Les pages sur le vêtement sont également saisissantes tant elles permettent de lire la symbolique du monde savant et ses nombreuses hiérarchies. Ainsi de la robe impériale : les discours à son sujet « révèlent très directement la conception d’une société avec ses croyances, ses idéaux et ses pratiques ». Son port fut élevé au rang de sacralité, des maîtres donnèrent leur robe à leur disciple et certains en firent recouvrir leur cercueil, comme le mathématicien Henri Poincaré ou le latiniste Félix Gaffiot. C’est surtout dans les facultés de droit que les enseignants défendirent le port de la robe.
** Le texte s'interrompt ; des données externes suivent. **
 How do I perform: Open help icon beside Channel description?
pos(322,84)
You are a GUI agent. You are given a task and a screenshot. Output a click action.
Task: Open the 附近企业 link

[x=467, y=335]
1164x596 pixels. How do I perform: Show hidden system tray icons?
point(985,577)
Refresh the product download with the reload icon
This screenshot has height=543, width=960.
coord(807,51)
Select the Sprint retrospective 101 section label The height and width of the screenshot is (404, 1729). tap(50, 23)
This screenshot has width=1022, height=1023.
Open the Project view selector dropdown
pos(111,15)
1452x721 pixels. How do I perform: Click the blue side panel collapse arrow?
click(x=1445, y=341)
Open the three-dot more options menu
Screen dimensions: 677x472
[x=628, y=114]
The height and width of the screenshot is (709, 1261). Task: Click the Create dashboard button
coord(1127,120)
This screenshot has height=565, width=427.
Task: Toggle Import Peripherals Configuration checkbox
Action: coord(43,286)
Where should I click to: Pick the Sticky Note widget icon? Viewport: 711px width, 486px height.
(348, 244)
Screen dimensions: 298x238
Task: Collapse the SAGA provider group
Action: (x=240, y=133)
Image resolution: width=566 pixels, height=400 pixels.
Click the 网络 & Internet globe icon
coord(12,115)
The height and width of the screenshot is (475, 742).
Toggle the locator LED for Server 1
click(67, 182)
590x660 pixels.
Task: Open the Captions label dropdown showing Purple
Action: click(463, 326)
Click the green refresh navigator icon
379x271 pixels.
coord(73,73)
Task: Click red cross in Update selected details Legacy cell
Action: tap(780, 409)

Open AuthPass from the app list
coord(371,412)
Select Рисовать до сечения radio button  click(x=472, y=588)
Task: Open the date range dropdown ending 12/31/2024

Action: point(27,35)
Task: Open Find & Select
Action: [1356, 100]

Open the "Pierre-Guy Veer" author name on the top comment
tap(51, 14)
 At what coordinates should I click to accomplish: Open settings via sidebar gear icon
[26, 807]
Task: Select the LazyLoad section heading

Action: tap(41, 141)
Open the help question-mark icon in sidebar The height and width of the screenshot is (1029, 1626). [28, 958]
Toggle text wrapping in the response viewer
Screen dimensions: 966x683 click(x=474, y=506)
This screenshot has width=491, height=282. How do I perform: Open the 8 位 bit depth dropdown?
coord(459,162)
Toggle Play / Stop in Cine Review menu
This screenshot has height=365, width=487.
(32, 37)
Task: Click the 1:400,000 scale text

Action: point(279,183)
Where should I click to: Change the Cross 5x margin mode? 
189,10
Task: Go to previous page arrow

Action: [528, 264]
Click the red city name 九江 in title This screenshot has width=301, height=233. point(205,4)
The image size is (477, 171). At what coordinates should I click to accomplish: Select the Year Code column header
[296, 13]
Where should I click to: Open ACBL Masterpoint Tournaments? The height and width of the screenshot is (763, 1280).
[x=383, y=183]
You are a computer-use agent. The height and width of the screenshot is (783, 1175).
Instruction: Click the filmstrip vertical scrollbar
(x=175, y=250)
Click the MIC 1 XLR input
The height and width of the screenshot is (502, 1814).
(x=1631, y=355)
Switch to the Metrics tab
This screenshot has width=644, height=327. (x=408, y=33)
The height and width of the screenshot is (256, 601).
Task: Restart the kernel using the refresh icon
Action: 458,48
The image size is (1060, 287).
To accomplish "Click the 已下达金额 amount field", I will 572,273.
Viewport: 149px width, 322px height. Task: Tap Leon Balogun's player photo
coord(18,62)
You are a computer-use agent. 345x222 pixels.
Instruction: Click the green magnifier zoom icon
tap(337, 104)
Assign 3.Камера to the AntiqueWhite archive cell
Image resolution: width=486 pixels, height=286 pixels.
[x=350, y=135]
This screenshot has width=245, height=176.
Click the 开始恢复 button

Le refus de porter cette dernière par quelques réfractaires permet alors de saisir la singularité de certaines trajectoires, de certains positionnements scientifiques ou politiques également.
Le vêtement donne donc à voir des distinctions et des appartenances disciplinaires, entre droit, sciences et lettres, même s’il faut se garder de systématiser de telles différences. Il rappelle surtout la nature du travail savant. Dans sa biographie de Derrida, Benoît Peeters citait ainsi le philosophe qui lui confiait : « Quand je reste seul à la maison pendant la journée, je ne m’habille pas. Je reste en pyjama et robe de chambre ». Partant, pour des journées immobiles dans des habitations ou des bibliothèques parfois mal chauffées, le chercheur doit aussi s’équiper contre le froid.
Françoise Waquet consacre la dernière partie de son ouvrage à la question de la santé, notamment à la fatigue. L’accablement est un thème ancien, de nombreux universitaires faisant part de leur épuisement tout au long de la période contemporaine, à l’instar de l’historien Lucien Febvre en 1931. Le surmenage est une antienne du monde académique et on pourrait multiplier les exemples rassemblés par l’autrice. De la vie scientifique ordinaire à la soutenance de thèse – Georges Duby en parle comme d’un « après-midi interminable » s’achevant dans « un brouillard de fatigue » –, en passant par l’expérience de terrain, le même motif revient inlassablement. C’est par exemple Bronisław Malinowski aux îles Trobriand qui se dit, dans son journal, épuisé par ses nombreuses excursions, par la chaleur, les moustiques, les puces, etc. Certes, il y a également une mystique du surmenage, le chercheur aimant à se représenter comme débordé, à styliser sa vie en ce sens, mais des logiques récentes ont accru cette tendance. Les réformes managériales, néolibérales et bureaucratiques – avec la précarisation subséquente – qui ont profondément bouleversé l’enseignement supérieur et la recherche en France, comme dans d’autres pays, expliquent en grande partie la fatigue chronique des personnels. Au contraire de cette réalité bien documentée, l’ouvrage aurait pu développer les plaisirs du corps dans la vie savante – évoquons seulement ici à titre indicatif les années tunisiennes de Michel Foucault.
Avec ce livre, précieux et nécessaire, Françoise Waquet nous permet de regarder le monde savant dans sa totalité, sans hiérarchiser les objets ou les individus ; de le mettre à plat tout en gardant une profondeur historique. Si l’ouvrage se présente comme une « anthropologie du monde savant », on n’y trouvera pas une théorie de ce champ et certains lecteurs le regretteront peut-être. Davantage, il s’agit d’une analyse de la vie académique, qui tente d’en objectiver les implicites et d’en décrire minutieusement l’ordinaire, servie par une grande culture livresque. Pour notre plus grand bonheur, l’historienne poursuit son œuvre consistant à réincarner la science. Le tombeau n’était donc pas vide. Il y avait bien ici un corps, le corps des savants à retrouver.